O advogado que representa as associações de moradores de empresários na ação, Guilherme de Salles Gonçalves, afirma que, ainda que a decisão de Bochenek tenha indeferido a comunicação com o MPF para que acompanhe a ação, o grupo protocolou nesta quarta-feira (15), uma notícia de fato ao Ministério Público Federal.
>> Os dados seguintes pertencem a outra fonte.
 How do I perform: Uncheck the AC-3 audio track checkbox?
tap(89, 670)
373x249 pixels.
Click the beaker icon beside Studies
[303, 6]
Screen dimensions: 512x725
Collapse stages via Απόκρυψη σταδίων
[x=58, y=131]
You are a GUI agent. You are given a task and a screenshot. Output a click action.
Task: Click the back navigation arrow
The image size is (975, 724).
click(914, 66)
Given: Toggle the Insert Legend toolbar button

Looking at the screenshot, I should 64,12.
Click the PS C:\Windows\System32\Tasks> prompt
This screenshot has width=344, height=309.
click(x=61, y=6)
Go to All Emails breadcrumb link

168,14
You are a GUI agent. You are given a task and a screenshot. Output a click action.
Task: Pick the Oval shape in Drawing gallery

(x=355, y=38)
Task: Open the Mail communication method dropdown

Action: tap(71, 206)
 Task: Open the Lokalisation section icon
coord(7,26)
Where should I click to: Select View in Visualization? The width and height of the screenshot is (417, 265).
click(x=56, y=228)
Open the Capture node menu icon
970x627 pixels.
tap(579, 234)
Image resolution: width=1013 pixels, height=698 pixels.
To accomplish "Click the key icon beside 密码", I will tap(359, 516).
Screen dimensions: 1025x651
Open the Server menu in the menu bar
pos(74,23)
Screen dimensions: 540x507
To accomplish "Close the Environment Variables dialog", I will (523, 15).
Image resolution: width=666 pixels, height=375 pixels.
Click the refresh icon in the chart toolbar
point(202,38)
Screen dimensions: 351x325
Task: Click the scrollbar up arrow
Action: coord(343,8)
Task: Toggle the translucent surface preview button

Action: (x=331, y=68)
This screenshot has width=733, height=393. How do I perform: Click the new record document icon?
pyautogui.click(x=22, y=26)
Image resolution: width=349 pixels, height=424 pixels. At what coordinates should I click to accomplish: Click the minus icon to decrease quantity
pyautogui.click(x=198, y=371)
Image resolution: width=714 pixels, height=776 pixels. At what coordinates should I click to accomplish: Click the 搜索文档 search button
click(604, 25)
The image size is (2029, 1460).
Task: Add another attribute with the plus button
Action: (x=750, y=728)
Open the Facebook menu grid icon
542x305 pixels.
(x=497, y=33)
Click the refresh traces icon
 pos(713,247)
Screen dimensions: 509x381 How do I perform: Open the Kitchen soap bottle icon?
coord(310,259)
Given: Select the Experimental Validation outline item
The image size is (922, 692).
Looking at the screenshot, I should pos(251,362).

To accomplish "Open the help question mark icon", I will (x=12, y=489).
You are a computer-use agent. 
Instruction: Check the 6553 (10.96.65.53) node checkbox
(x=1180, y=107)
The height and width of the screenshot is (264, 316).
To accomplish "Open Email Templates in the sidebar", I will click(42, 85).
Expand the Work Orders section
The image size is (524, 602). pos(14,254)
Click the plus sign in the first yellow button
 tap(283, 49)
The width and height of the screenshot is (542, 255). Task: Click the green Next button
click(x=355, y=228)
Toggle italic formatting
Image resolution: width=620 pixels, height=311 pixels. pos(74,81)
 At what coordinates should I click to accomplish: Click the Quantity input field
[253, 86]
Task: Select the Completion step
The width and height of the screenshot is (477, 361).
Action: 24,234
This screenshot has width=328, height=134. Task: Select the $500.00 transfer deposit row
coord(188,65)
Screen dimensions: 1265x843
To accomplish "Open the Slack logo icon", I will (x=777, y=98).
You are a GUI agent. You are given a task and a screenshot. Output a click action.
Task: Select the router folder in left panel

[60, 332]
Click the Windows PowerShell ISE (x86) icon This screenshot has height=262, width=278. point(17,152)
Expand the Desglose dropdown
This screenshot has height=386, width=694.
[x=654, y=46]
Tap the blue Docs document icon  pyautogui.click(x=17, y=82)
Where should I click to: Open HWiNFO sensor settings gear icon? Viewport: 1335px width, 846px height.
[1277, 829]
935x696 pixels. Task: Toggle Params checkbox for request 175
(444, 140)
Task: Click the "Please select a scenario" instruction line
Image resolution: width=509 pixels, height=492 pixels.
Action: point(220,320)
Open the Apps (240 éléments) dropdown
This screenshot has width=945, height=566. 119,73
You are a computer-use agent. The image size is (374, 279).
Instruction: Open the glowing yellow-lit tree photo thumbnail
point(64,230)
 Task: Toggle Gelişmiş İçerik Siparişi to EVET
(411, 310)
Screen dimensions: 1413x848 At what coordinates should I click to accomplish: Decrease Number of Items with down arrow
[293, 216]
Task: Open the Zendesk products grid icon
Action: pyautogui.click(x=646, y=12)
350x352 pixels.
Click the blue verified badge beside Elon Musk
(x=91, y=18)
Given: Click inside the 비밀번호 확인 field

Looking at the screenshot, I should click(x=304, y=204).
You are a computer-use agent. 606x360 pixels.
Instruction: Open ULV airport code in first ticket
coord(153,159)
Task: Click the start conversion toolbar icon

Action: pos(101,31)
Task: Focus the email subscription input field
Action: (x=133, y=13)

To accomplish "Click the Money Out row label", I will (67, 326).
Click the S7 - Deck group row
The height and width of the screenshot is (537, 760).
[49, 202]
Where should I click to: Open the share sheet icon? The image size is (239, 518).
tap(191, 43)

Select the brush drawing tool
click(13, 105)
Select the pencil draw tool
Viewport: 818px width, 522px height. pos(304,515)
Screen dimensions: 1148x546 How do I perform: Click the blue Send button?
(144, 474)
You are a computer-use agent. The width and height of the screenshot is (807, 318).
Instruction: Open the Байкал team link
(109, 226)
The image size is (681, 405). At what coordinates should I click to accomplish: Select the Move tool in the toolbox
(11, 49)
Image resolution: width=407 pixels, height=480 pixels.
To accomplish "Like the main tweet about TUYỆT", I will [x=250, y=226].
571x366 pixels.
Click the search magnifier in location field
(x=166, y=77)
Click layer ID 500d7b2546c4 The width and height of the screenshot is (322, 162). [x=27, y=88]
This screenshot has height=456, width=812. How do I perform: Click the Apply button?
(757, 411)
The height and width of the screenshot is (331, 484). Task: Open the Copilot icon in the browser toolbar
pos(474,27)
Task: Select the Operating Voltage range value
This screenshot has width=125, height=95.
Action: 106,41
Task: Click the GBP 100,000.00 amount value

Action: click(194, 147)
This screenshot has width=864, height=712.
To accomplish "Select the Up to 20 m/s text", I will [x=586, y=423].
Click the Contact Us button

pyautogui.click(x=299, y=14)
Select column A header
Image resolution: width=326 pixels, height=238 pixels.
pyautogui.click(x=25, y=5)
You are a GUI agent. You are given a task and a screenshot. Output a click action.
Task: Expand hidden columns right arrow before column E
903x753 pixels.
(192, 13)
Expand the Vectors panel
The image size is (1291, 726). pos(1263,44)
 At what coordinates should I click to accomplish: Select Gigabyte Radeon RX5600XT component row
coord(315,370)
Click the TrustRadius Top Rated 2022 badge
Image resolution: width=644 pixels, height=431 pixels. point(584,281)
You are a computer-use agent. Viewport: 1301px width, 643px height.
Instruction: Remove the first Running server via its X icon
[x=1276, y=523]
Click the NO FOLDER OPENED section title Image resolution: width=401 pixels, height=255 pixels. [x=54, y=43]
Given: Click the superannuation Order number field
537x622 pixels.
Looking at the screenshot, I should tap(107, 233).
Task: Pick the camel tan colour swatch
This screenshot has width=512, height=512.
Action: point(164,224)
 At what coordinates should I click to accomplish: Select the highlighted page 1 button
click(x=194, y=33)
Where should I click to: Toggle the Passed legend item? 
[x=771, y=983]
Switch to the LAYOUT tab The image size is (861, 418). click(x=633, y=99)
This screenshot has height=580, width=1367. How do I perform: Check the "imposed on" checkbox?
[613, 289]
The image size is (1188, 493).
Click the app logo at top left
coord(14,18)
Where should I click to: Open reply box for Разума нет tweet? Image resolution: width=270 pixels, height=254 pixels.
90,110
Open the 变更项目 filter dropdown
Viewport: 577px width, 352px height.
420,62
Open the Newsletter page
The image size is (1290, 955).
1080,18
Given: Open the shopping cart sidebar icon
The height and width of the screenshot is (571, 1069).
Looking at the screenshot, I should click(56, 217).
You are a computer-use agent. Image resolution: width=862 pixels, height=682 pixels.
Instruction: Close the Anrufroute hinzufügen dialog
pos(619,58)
Pelo ofício encaminhado, empresários e moradores requerem aos procuradores da República no Paraná que constituem a Força Tarefa da Operação Lava Jato e ao seu coordenador, Deltan Martinazzo Dallagnol, a abertura de investigação acerca de ilegalidades apontadas na ação proposta na Justiça Federal. “Na medida em que o dinheiro virá de um termo de leniência, não nos parece que razoável que se resolva uma ilegalidade confessada com outra ilegalidade, através da realização de uma obra sem o devido licenciamento”, aponta.

Além disso, na sexta-feira (17) será apresentado recurso em que será pleiteado ao juiz Bochenek, em retratação, ou ao Tribunal Regional Federal da 4ª Região, para que reveja a decisão. “É uma decisão, com todo o respeito, que considero bastante heterodoxa, porque o juiz federal indeferiu a petição inicial abordando a questão processual, sem entrar no mérito. Então, a decisão não diz se as ilegalidades aconteceram ou não. Por isso, vamos entrar com recurso”, frisa.

Na apelação, aponta o advogado, o grupo pede que “ou que se embargue a obra, porque consideramos que apresentamos nos autos uma farta documentação provando que não houve o devido licenciamento urbanístico do projeto – como estudo de impacto de vizinhança – ou se intime o DER, Estado do Paraná e a própria CCR Rodonorte para que explicitem onde estão as licenças necessárias para a realização da obra”.

Além de liminar suspendendo os trabalhos, o recurso pede que os réus juntem aos autos documentos que comprovem o licenciamento, e que seja realizada uma audiência conciliatória entre as partes. “Os meus clientes não são contra à obra. Todos querem uma avenida mais segura, com menos acidentes. O que desejamos é que a obra seja feita dentro da legalidade, tendo em vista que se trata de um acordo de leniência feito entre Rodonorte com o MPF”. A principal justificativa para a ação é que a população atingida não foi informada ou consultada sobre as alterações previstas; o grupo aponta ainda que o projeto da obra desrespeitou a legislação e o Plano Diretor do Município, que exigem várias etapas para uma obra desse tamanho.

Fruto de acordo de leniência firmado entre CCR Rodonorte e Ministério Público Federal, as obras na avenida Souza Naves compreendem a construção de dois viadutos: nos km 173, na região do Jardim Sabará; e no km 180, na região da Bocaina, com investimentos de R$ 55 milhões. A previsão é que as obras iniciem ainda neste mês, o que depende de aprovação final dos projetos pelo Departamento de Estradas de Rodagem (DER).